Between 1500 and 1660 Britain experienced tremendous change. The political map was transformed: after 1603, Scotland, Wales and England were ruled by one monarch. Yet, as Britain became more unified, it became more isolated from the rest of Europe. Principal to this was the Reformation, the so-called Break with Rome. Britain was now a Protestant nation, the monasteries were shut, and the Bible, not the Pope, dictated worship. Unsurprisingly, there were economic and social effects. Monastic lands were redistributed, creating a new group of landowners. Increasingly rich and ambitious, they demanded political rights and the limitation of royal privileges. A nation divided, conflict was inevitable, leading ultimately to the upheavals of the Civil War (1641-50).
The architecture of this period reflects these changes. Most obviously, church building declined dramatically. Great houses, instead, sprang up across the land, with neighbours intent to out-do each other. Most were eager to employ the new Renaissance architecture, first developed in Italy. Cut off from the continent, they relied on new architectural books printed to encounter this, and a new breed of men to interpret them – the surveyors – that emerged in this period. Gradually, medieval Gothic architectural forms were dropped, although buildings remained varied and playful. Eventually, Inigo Jones designed Britain’s first classically-inspired buildings, as sophisticated as anything being built in Italy at the time. But just as British architecture matured, the Civil War paused this artistic brilliance.

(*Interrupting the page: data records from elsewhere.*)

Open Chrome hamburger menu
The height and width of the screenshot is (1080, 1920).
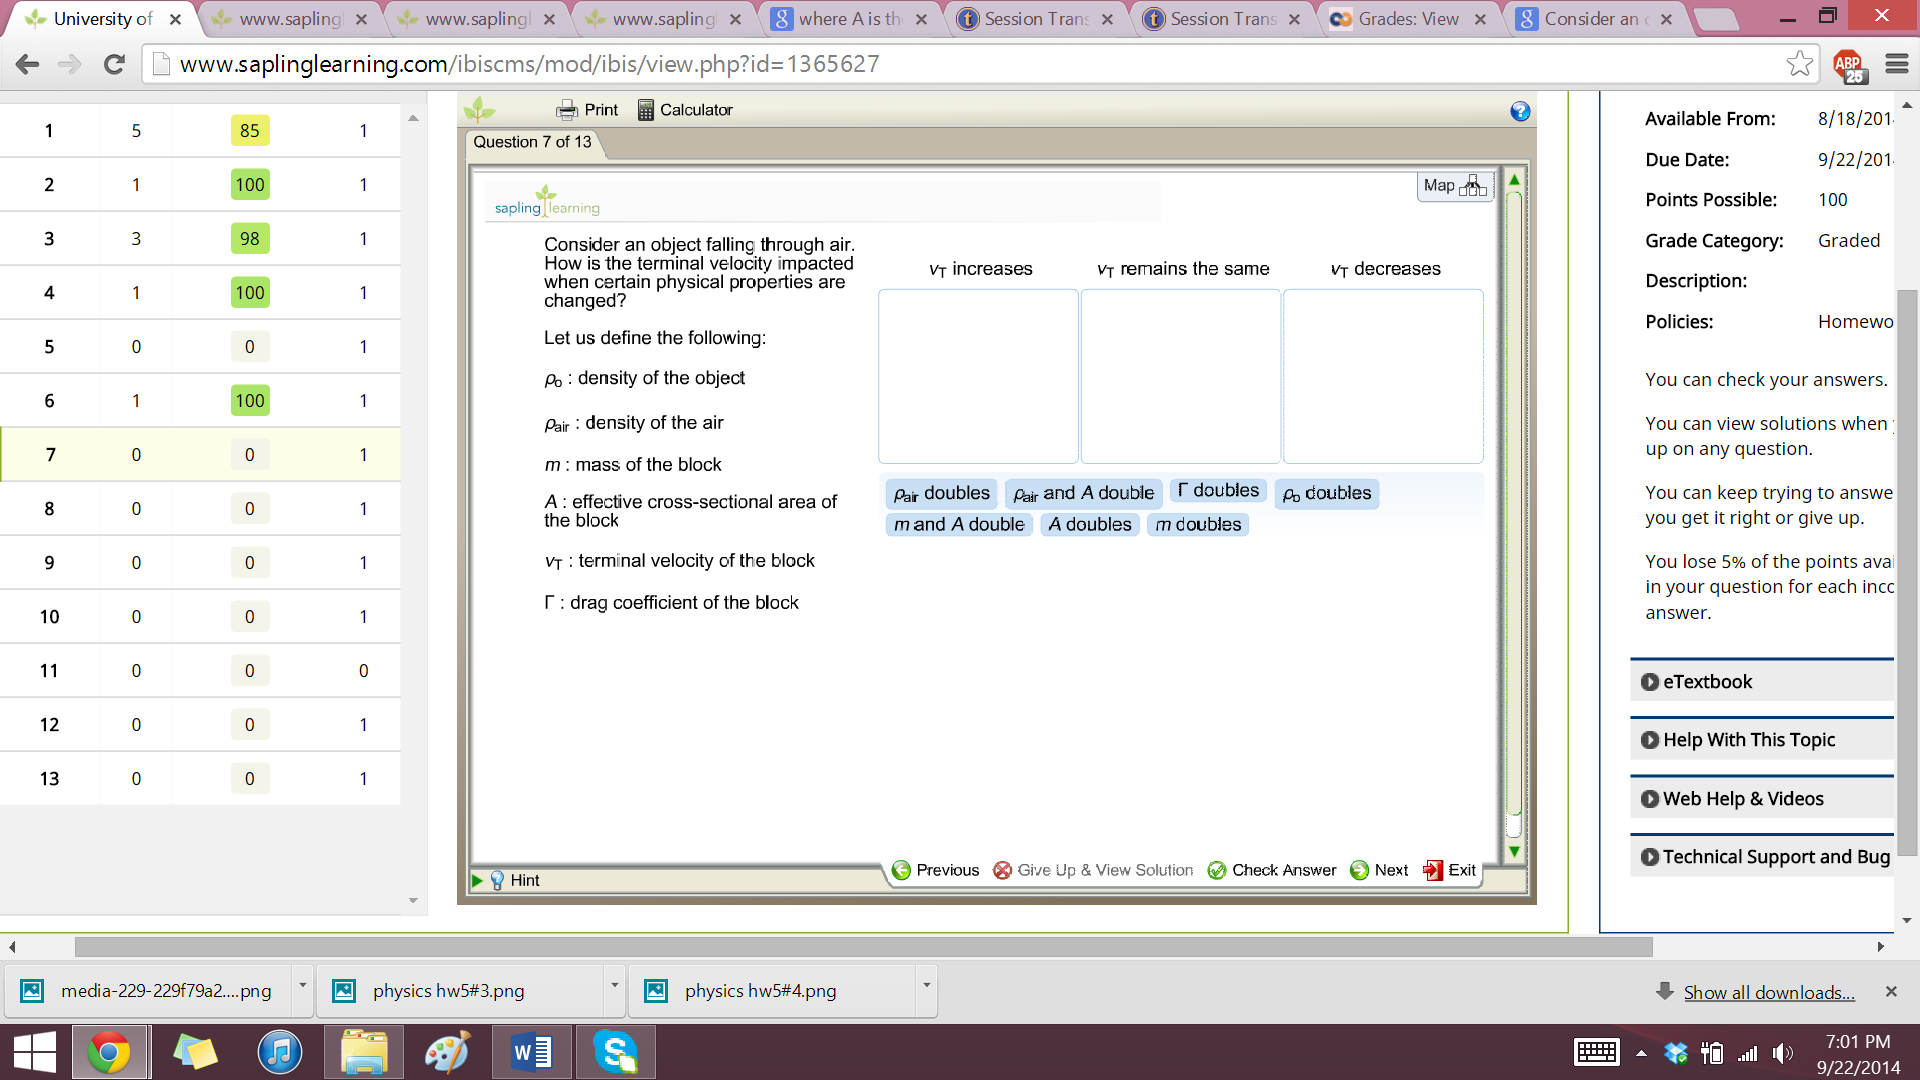[1896, 64]
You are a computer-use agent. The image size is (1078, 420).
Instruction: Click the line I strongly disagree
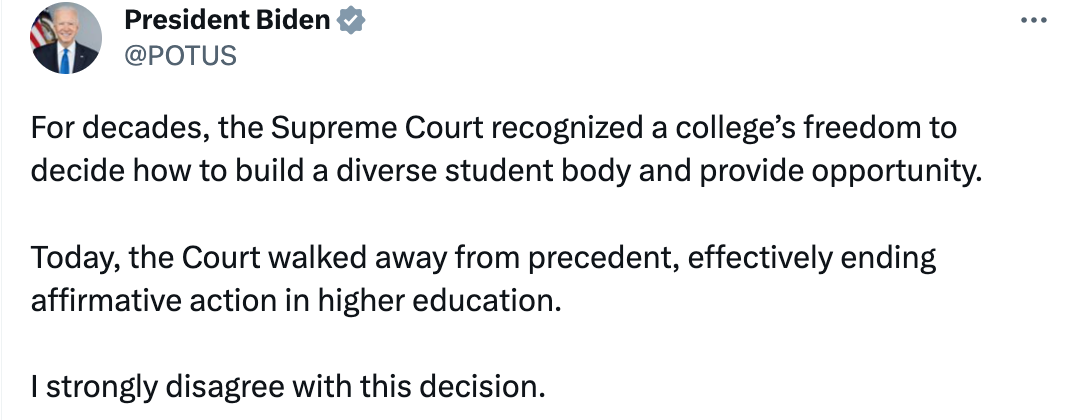287,388
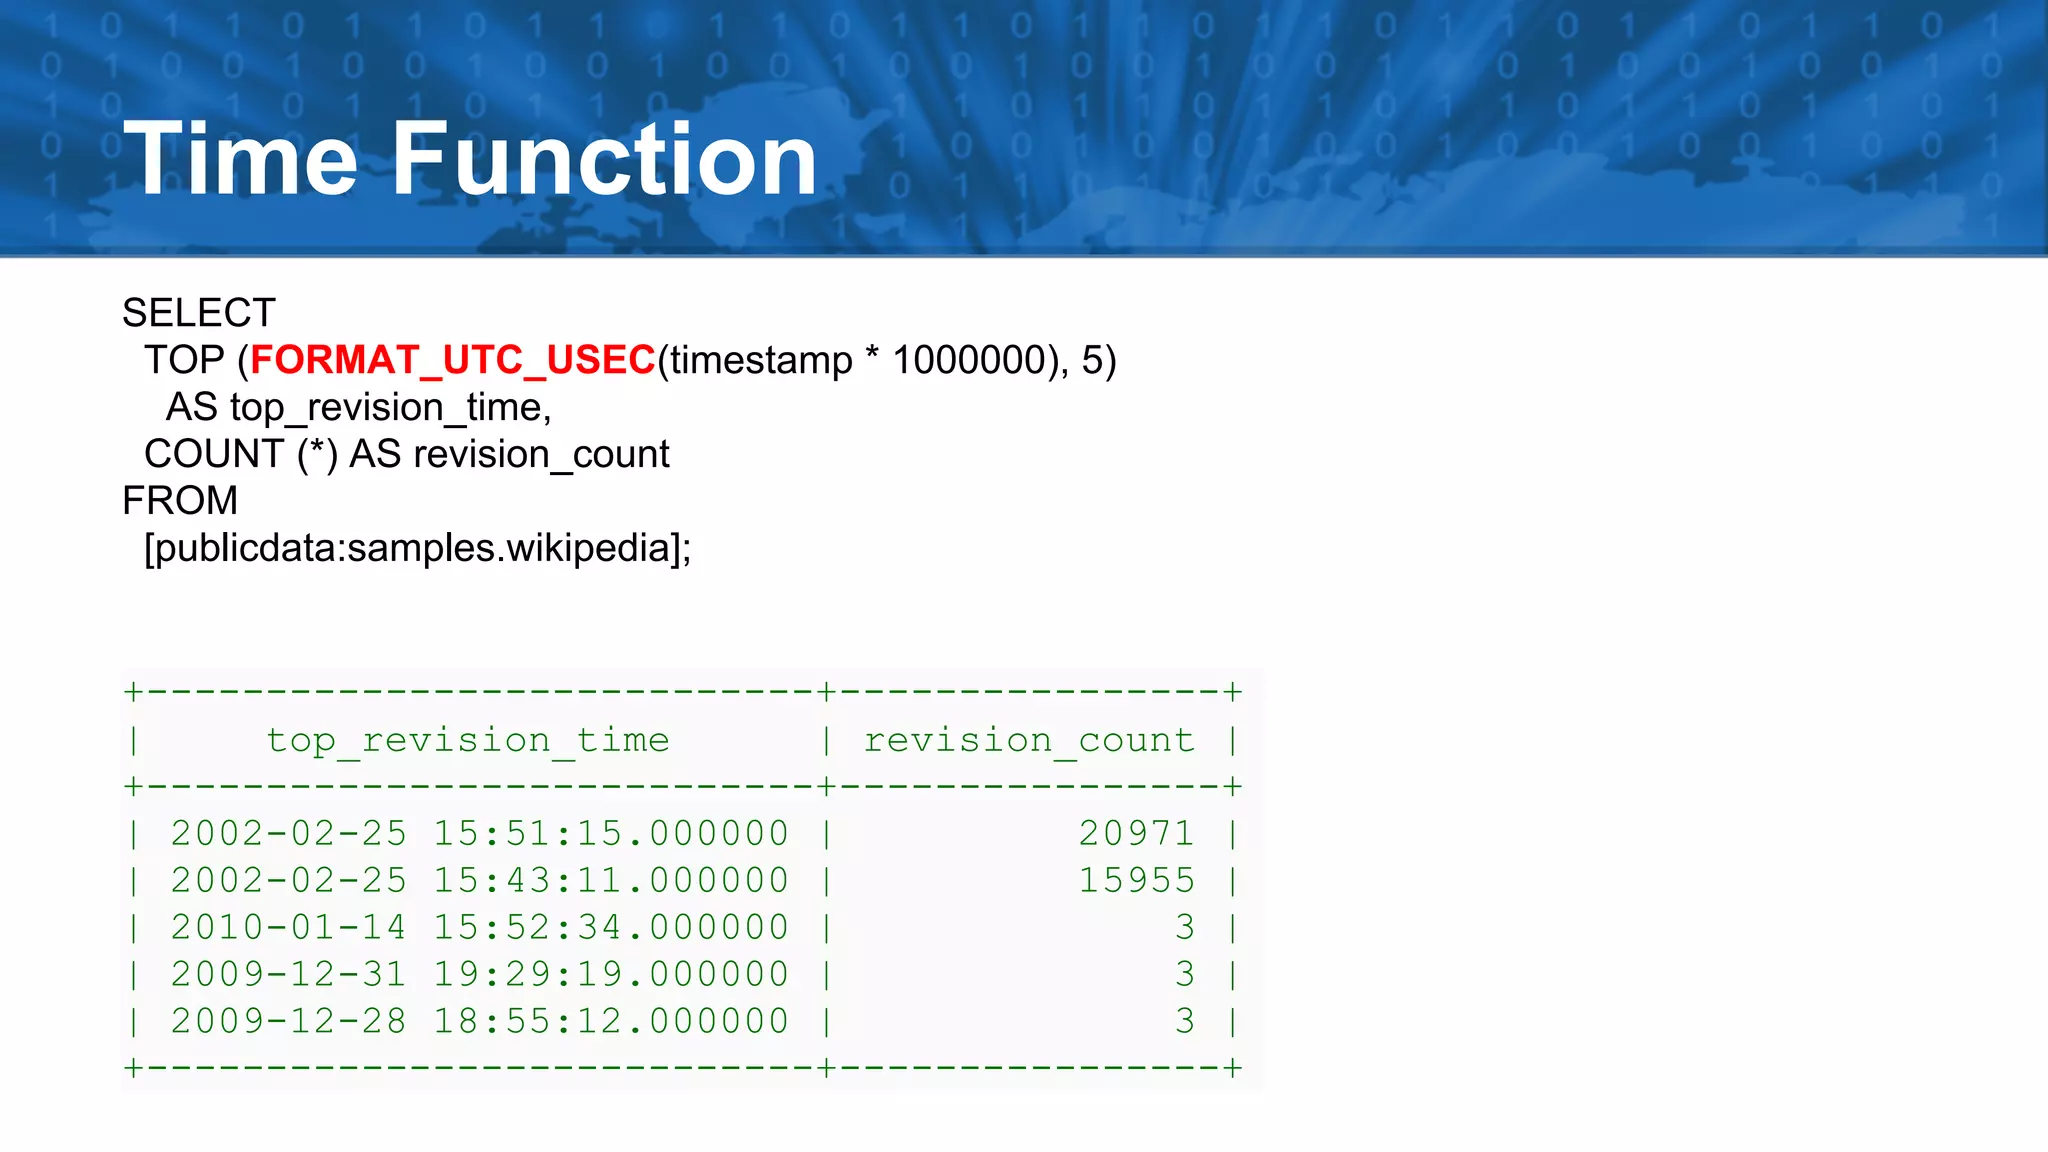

However, not everything changed. Most people remained poor, their housing mean with few examples surviving to this day. Most buildings remained tied to the locality. Locally available materials still shaped buildings; stylistically regions remained distinct. And, despite the word-play of Shakespeare, Marlowe and Donne, the focus on the Bible, and the impact of printing, society remained predominantly illiterate. Buildings, therefore, remained central to society, the means to communicate ideas and allegiance. So to experience this colourful period, we must look at architecture, surely some of the most delightful Britain has ever produced.